One thing we were disappointed with was a lack of energy-saving features with the drive, but it offers an inexpensive way of quickly adding huge amounts of storage to your system, and the performance is good enough for day-to-day use.
6. Freecom Tough Drive 3.0 1TB
£82, AU$141, US$132
Portable hard drives by their very nature need to be transportable, but that often means wrapping them in cotton wool.
The Freecom Tough Drive 3.0 1TB comes in a rubberised silicone case with an anti-shock mechanism, both of which provide surprisingly effective protection against drops and bumps. Yet despite this, it's small enough for a large pocket and light too, at just 200g/7oz.
With real-world transfer times rivalling that of desktop drives, the only drawback is the Tough Drive's integrated USB cable, which is just 8cm/3in long. That's fine for plugging into a convenient laptop port, but where's the extension cable for other purposes?
7. Western Digital My Passport Ultra 1TB
£65, AU$112, US$105
Western Digital's My Passport range of drives has impressed us with its performance over the last year, and this portable drive, the Ultra 1TB, continues in that vein, delivering fast read/write times in a reasonably attractive slim casing.
We say reasonably because it's not as slim - or sturdy - as the appropriately titled My Passport Slim, but offers much better value, offering you 1TB capacity for the same price as the My Passport Slim 500GB model.
Also in its favour is the existence of a massive 2TB model, giving you loads of capacity in a portable-friendly package.
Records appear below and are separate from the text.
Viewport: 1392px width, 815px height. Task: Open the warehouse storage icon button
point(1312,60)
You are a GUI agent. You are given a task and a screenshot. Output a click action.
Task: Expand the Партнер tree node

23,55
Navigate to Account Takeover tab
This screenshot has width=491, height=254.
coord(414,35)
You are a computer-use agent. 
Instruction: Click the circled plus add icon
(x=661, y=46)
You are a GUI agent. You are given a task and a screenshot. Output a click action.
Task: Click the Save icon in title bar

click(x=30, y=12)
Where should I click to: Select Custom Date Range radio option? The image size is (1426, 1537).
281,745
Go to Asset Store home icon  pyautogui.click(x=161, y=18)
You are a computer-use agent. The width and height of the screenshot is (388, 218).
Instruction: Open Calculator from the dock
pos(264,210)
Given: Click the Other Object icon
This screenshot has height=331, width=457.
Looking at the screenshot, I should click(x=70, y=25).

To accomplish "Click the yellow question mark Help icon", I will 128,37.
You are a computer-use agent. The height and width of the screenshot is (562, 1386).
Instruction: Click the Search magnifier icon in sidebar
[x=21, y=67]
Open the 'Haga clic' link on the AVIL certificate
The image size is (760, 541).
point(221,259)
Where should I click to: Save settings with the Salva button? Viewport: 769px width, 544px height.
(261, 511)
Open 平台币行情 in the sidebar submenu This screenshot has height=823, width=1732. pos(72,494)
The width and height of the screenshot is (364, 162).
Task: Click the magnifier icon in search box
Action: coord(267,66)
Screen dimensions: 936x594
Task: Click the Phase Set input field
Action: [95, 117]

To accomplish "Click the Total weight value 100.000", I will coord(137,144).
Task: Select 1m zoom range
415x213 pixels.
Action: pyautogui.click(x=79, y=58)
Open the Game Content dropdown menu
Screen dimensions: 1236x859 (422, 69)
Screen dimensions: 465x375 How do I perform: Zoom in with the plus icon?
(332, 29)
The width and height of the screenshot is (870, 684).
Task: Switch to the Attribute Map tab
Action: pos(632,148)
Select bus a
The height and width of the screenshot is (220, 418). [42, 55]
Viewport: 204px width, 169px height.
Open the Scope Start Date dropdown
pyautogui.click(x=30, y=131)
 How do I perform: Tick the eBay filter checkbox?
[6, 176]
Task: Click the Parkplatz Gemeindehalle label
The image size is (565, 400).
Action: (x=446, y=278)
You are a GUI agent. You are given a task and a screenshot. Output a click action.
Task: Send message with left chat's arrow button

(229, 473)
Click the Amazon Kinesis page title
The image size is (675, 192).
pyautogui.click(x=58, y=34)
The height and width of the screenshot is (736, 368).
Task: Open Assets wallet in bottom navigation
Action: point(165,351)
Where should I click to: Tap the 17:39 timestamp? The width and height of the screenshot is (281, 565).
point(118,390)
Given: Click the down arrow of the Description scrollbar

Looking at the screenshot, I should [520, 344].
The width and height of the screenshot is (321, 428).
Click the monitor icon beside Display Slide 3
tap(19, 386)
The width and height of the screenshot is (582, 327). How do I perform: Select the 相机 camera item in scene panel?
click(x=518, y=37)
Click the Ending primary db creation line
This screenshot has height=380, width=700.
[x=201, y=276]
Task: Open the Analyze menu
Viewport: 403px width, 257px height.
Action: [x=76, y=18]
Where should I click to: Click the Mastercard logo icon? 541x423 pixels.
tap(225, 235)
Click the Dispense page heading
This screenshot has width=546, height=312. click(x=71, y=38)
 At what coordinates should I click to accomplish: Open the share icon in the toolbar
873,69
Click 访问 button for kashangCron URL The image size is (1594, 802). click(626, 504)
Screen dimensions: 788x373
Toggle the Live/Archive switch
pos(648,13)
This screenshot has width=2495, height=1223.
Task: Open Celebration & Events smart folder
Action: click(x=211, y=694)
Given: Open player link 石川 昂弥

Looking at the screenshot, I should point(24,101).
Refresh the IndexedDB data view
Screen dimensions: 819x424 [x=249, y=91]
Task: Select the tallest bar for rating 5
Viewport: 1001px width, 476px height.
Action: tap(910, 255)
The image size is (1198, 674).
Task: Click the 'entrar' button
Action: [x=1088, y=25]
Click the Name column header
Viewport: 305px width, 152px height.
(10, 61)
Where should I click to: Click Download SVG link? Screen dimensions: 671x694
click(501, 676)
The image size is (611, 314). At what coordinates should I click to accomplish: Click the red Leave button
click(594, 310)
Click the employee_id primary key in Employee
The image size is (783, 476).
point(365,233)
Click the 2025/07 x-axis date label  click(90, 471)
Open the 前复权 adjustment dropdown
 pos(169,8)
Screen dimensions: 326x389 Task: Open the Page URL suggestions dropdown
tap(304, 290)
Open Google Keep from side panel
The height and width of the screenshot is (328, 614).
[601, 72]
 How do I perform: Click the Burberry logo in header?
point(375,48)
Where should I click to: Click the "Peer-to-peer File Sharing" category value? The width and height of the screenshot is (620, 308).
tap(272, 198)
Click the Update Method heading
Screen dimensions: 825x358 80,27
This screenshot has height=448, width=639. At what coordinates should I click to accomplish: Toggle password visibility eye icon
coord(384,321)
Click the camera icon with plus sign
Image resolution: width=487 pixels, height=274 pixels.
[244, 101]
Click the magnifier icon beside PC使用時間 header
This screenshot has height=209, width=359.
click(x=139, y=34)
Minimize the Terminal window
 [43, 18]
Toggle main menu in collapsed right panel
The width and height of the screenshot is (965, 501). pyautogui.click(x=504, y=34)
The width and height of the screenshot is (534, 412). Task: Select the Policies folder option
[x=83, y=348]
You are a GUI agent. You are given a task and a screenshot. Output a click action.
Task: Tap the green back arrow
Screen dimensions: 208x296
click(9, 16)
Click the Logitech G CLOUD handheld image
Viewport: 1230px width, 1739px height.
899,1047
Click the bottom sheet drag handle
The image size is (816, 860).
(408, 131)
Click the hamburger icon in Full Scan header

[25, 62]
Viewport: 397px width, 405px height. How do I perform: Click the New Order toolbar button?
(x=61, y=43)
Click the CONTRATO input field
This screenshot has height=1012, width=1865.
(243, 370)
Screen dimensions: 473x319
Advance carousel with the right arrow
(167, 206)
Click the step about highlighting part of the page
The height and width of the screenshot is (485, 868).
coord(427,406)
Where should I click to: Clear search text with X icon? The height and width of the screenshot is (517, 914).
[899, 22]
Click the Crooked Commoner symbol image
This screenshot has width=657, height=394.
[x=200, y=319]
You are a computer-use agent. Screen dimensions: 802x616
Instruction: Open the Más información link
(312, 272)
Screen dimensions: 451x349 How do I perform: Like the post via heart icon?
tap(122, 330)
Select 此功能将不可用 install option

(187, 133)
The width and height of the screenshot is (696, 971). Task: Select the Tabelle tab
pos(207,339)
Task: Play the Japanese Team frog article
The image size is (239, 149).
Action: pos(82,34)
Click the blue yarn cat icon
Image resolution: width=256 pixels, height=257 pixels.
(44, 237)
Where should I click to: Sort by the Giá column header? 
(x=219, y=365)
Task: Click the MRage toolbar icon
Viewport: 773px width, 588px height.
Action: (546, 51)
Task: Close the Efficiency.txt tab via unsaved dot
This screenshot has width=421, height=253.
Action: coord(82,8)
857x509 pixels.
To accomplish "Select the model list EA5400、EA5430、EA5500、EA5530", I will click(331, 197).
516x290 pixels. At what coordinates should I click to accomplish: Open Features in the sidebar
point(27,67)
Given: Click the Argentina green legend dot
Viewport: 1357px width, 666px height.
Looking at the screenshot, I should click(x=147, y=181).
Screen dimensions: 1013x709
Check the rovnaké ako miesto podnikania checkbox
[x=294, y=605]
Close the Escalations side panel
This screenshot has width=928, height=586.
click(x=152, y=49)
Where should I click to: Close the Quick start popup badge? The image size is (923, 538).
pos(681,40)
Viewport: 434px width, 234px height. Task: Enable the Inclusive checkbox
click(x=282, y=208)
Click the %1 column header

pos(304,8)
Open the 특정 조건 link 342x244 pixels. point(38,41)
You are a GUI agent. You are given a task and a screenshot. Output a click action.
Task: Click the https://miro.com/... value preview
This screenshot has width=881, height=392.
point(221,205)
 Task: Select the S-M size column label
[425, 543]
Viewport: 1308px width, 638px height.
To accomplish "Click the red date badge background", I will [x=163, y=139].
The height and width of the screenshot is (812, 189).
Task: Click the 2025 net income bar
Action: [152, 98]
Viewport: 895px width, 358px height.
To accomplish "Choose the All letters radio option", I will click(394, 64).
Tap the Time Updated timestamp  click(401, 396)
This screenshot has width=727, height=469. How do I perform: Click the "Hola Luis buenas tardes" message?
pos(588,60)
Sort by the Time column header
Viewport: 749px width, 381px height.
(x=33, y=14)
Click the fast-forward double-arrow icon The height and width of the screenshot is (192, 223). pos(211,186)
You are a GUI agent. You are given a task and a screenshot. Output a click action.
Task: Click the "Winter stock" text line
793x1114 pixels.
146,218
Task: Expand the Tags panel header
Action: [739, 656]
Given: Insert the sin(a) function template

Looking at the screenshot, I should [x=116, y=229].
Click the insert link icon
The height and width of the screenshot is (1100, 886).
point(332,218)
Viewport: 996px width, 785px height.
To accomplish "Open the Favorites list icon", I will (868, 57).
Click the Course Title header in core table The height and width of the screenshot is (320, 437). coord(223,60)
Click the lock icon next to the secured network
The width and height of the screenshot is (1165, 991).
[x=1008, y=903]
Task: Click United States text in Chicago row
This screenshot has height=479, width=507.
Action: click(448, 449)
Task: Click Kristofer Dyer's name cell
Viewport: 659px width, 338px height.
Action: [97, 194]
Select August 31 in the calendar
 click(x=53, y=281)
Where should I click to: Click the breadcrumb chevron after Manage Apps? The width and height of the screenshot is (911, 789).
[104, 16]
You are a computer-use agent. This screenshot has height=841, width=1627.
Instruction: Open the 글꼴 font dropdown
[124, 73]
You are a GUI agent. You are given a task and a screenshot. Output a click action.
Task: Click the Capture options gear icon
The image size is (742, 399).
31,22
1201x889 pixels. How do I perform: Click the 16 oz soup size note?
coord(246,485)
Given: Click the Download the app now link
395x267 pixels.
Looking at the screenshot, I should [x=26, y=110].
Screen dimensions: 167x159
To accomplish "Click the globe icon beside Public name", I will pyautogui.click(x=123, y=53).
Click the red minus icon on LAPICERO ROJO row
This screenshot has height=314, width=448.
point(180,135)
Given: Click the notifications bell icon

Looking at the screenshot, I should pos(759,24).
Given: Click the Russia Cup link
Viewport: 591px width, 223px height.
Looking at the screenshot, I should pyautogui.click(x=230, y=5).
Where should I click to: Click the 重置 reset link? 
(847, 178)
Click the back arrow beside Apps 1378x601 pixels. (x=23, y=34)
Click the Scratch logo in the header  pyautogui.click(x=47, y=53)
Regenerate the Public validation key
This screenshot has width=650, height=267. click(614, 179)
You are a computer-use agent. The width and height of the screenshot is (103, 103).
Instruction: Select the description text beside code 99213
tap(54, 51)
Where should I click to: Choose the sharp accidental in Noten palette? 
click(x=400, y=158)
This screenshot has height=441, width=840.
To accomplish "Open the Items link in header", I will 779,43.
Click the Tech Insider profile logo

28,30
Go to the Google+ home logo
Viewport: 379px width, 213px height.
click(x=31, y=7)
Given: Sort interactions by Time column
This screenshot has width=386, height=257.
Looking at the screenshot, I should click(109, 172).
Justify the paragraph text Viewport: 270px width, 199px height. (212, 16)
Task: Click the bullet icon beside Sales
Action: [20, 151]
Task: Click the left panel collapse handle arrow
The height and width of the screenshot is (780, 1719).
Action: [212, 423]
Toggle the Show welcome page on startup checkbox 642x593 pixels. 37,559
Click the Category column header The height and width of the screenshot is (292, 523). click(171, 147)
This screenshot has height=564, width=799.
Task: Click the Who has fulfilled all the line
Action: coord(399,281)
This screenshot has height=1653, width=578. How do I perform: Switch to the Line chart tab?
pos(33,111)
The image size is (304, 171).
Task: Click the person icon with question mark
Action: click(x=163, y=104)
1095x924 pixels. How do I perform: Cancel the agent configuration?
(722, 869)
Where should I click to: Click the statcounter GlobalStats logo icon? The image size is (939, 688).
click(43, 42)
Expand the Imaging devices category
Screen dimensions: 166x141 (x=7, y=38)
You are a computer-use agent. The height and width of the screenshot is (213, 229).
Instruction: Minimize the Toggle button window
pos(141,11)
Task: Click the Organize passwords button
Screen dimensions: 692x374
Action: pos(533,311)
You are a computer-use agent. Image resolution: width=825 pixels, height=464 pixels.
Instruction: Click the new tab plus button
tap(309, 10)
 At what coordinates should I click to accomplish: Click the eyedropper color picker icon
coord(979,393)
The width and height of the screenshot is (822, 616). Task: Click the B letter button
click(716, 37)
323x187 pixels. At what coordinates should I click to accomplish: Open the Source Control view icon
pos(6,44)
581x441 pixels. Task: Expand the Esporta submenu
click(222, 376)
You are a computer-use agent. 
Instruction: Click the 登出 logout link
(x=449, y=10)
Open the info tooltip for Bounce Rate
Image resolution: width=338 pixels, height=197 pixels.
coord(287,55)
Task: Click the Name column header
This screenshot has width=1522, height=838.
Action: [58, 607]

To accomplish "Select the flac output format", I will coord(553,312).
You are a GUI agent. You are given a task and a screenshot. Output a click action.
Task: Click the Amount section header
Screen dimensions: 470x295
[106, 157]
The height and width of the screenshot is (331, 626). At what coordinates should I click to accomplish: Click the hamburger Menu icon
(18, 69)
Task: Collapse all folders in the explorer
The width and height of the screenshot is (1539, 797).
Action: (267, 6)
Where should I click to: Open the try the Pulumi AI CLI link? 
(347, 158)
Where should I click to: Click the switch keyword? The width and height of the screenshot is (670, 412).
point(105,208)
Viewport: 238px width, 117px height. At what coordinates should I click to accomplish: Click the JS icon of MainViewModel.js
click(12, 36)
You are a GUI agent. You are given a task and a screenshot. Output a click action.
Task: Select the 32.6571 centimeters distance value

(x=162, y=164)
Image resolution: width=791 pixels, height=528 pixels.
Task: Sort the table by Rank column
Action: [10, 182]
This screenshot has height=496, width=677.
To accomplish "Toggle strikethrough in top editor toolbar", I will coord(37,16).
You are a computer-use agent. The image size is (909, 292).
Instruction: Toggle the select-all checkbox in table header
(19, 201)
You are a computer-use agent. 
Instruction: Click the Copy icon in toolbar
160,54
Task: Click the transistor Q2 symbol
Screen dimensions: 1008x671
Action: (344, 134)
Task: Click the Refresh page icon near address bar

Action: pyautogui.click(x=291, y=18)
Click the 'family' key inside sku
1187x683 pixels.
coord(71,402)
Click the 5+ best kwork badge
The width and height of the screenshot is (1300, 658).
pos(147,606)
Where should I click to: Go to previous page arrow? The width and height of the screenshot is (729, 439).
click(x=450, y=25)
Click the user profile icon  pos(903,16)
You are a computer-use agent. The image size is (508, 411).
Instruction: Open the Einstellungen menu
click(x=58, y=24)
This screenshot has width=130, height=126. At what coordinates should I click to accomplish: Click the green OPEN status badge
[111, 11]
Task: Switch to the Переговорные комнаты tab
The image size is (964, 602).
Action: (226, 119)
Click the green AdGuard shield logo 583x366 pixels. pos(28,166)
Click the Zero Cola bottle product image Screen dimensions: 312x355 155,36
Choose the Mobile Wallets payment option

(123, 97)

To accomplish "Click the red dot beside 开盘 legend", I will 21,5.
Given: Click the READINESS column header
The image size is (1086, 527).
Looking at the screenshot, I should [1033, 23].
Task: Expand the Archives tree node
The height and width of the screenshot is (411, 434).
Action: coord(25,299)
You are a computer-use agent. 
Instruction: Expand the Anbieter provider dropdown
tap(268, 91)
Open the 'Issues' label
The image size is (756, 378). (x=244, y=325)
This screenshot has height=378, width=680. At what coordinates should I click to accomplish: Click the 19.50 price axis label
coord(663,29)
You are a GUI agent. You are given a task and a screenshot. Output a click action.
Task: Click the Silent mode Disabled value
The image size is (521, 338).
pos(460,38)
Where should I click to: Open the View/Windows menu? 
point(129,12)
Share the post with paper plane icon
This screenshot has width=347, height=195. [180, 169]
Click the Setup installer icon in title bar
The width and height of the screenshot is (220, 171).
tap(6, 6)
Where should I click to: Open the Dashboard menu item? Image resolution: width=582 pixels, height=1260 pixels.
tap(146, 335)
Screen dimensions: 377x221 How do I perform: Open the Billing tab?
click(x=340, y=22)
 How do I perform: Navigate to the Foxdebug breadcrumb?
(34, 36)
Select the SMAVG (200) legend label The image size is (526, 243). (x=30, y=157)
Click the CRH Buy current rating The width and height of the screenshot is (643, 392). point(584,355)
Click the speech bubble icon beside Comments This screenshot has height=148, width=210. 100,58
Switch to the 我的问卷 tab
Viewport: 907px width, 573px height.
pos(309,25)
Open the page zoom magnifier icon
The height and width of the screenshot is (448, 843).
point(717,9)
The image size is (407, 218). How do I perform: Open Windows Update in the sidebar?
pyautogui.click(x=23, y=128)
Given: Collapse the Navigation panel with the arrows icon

Now you really can take your media collection anywhere.
8. Freecom Mobile Drive Mg 1TB Thunderbolt/USB 3.0
£210, AU$360, US$338
If you want maximum performance from a Thunderbolt drive, then you'll need a desktop 3.5-inch drive rather than the smaller 2.5-inch drive housed in the Freecom's Mobile Drive Mg's slim and chic case.
The presence of USB 3.0 alongside it merely reinforces the fact the limitation here is the drive itself, but to be fair there is a small performance gain to be had when connecting through Thunderbolt, and those with older Macs that sport Thunderbolt but not USB 3.0 can at least see what all the fuss is about with this pocket-friendly, if slightly disappointing model.
9. WD My Book VelociRaptor Duo
£520, AU$914, US$750
They say you get what you pay for, so it's no surprise this powerful 2TB drive (consisting of twin 1TB 10,000rpm drives) costs so much.
There's the premium for Thunderbolt obviously, plus the twin drives, of course, which use RAID for superior performance of around 365MB/s read/write performance when the drives are striped as one logical volume.
There are other nice touches: two additional Thunderbolt ports for daisy-chaining additional drives or peripherals, plus you have easy access to the drives inside, allowing you to upgrade or replace them when the time comes.
If you're looking for one of the fastest mechanical drives out there, the VelociRaptor Duo fits the bill perfectly.
10. LaCie 5big 20TB
£1,799, AU$2,799, US$2,099
As its name implies, the LaCie 5big brings together five 4TB drives to attain its 20TB capacity.
By combining the drives in a RAID array and using a Thunderbolt interface, you can enjoy peak transfer speeds of over 750MB/s with larger files, but these speeds are cut dramatically when smaller files are involved, making it comparable to the Velociraptor Duo, although its average read/write speeds of around 350-360MB/s make it very consistent.
The drive suffers from a lack of hardware RAID controller, which means it only supports basic striped and mirrored configurations. It's a good - if expensive - choice for pro-video, but most people will get better value looking elsewhere.